Türkiye bugün hukuki manada AB üyeliğine en yakın noktada. Prensip olarak müzakeresini tamamladığında AB’ye tam üye olma hakkına sahip bir devlet. Bunu etkileyen veya gölgeleyen birtakım siyasi olaylar var. Bunların bir kısmı temeli olan, bir kısmı da temeli olmayan, Türkiye karşıtlarının eline koz vererek manipüle etmeye yönelik olaylar. Bunların ikisini de bir arada incelemek lazım. Siyasi olaylara baktığımızda Türkiye ile ilgili konuşulan özel statü var. Bu özel statü hiçbir zaman hukuki bazını göremediğim, sadece siyasi olarak kamuoylarını rahatlatmak amacıyla söylenen bir söylem. Fakat bir tek AB üyesi devlet yok ki ‘Türkiye’ye ihtiyacımız yok’ desin... Tam üye mi, özel statü mü diye bir tartışma var, hiçbir şekilde Türkiye içimizde olmalı mı olmamalı mı diye bir tartışma yok, bence bu çok önemli. Bu aslında Türkiye’nin AB için kaçınılmaz bir ihtiyaç olduğunun altını çizen nokta. Özel statü diye bir statü yok, çünkü bu statünün bir ülkeyi nasıl konumlandıracağı, ne gibi haklar getireceğinin hiçbiri açıklanmış değil, o zaman benim böyle bir tartışmanın içine girmem manasız. Ben Türkiye’nin tam üyelik sürecini mümkün görüyorum ve bunun da 2014’ler civarında gerçekleşebileceğini düşünüyorum. Burada tabi ki Türkiye’nin üstüne düşen sorumluluklar var, onların yerine getirilmesi lazım. Avrupa’daki siyasetçilerin bir noktada popülarist siyasetle Avrupa’nın ihtiyaçları arasında bir seçim yapıp Türkiye ile ilgili karar günü geldiğinde o ihtiyaçlar yönünde karar vermesi gerekeceğini görüyorum.

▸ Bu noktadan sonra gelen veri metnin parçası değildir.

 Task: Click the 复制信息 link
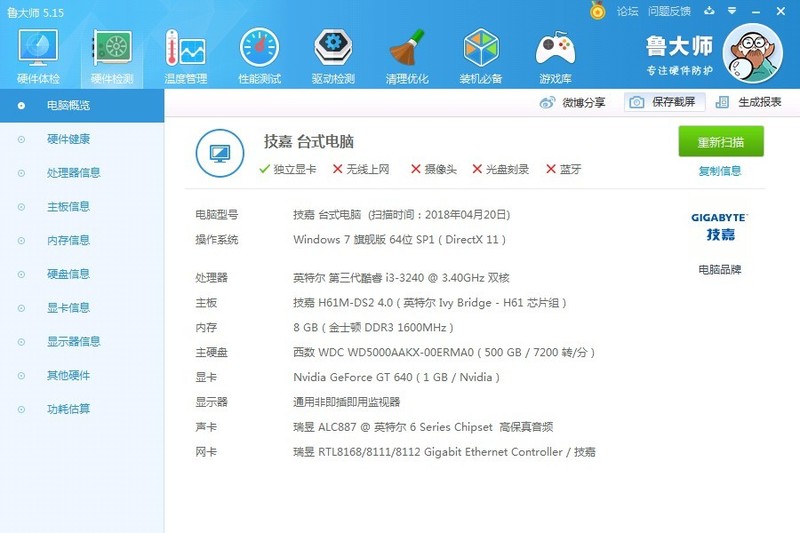pos(720,171)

İlişkilerin krize girmesi konusunda ise; müzakere başladı, sorunlar çözüldü ve yapacak bir şey kalmadı gibi bir rahatlama oldu 3 Ekim’den sonra. Bu yanlış bir rahatlama çünkü diğer müzakerelerden farklı olarak Türkiye’nin önünde bir sürü sorun var. Zaten 3 Ekim sürecine gelirken de o sorunları ara formüllerle çözdük. Bazen bunlar miyadını dolduruyor ve önümüze tekrar problem olarak çıkıyor. İşte sonbaharda bu formüllerde bazılarının miyadını doldurduğu ve önümüze tekrar problem olarak çıktığı dönem olacak. Türkiye’nin Kopenhag Kriterleri çerçevesi içerisinde üzerine düşen bir takım sorumluluklar var, bunlar 9. pakette toparlanmış durumda, ama 9. paket meclisten geçmiş değil. Demokratikleşme sürecinde eğer bir yol katedemiyorsanız, orada bir sorun var demektir, çünkü bir ilerleme raporu yazılacak ve sorunun altı çizilecek. Türkiye eforlarına devam etmek zorunda çünkü Kopenhag Kriterleri’ni tam anlamıyla henüz yerine getirmedi.

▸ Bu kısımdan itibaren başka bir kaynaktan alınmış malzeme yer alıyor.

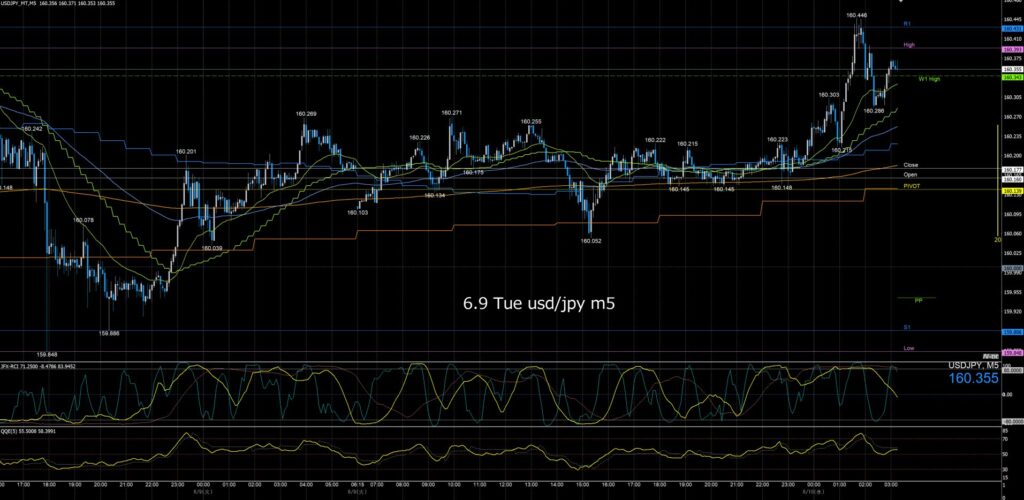Click the large 160.355 price display
1024x500 pixels.
(x=973, y=378)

Kıbrıs ile ilgili soruna baktığımızda; Kıbrıs’ın tanınması bugünün sorunu değil, ama limanlar konusu kendi başına hukuki temeli olan bir problem, artık siyasileşmiş bir sorun. Karşılıklı birtakım iletişim ve mekanizmalar çerçevesinde bunun biraz daha uzun vade içinde çözümlenmesinin metoduna bakmak lazım. Bu demek değil ki pürüzsüz bir sonbahar geçireceğiz, eğer biz demokratikleşme sürecine adım atmaz, Kıbrıs ile ilgili de hiçbir metot yaratamazsak ve bütün bunları Avrupa kamuoyunda doğru yapamazsako zaman hakikaten çok zorlu bir dönem yaşarız.

Peki şu anda dersimizi iyi çalışıyor muyuz?
Teknik olarak dersimizi iyi çalışıyor olabiliriz, tarama sürecinde performansımız iyi olabilir ancak bütününe baktığımızda bir kere Avrupa kamuoyunda Türkiye ile ilgili algılamaları aşacak bir iletişim stratejimizin olmadığını görüyoruz. Kendi iletişim stratejimiz olmayınca azalan veya kamuoyunda eksik olan destek Avrupalı siyasilerin Türkiye ile ilgili bir takım adımları atmalarına engel oluyor, çünkü kamuoyundaki zorunlu destek onları Türkiye ile ilgili zorunlu olarak negatif bir takım pozisyonları almaya yöneltiyor, yani sadece Avrupa kamuoylarını etkilemek değil aynı şekilde Avrupalı siyasilerin de işini kolaylaştırma süreci. Bu noktada Türkiye’nin son 1,5 yıldır hiç yol katetmediğini düşünüyorum.Ayrıca demokratikleşme sürecinde meclise görev düşüyor. Özellikle 9. paketin, ilerleme raporundan önce geçmesi gerekiyor. Kıbrıs ile ilgili ise bütün Türkiye’nin aldığı bir siyasi pozisyon var. Bu pozisyon ne kadar sürdürülebilir veya o noktalarda bir ortak payda bulunabilir mi ona bakmak lazım. Müzakere tarama sürecinde egzersiz belki kendi başına iyi yapılıyor olabilir ama katılımcı olarak yapılmıyor, yani toplumun değişik kesimlerini bunun içerisine katamıyoruz, müzakere ekibi bunu sadece bilgilendirme fonksiyonu olarak yapıyor. Bunu bir eksiklik olarak görüyorum, çünkü siz onu katılımcı yapmadığınız sürece kimse bunu benimsemiyor, o esnada da sanki Ankara’dabirisi birşeyler yapıyor, biz de onu uzaktan takip ediyoruz gibi oluyor...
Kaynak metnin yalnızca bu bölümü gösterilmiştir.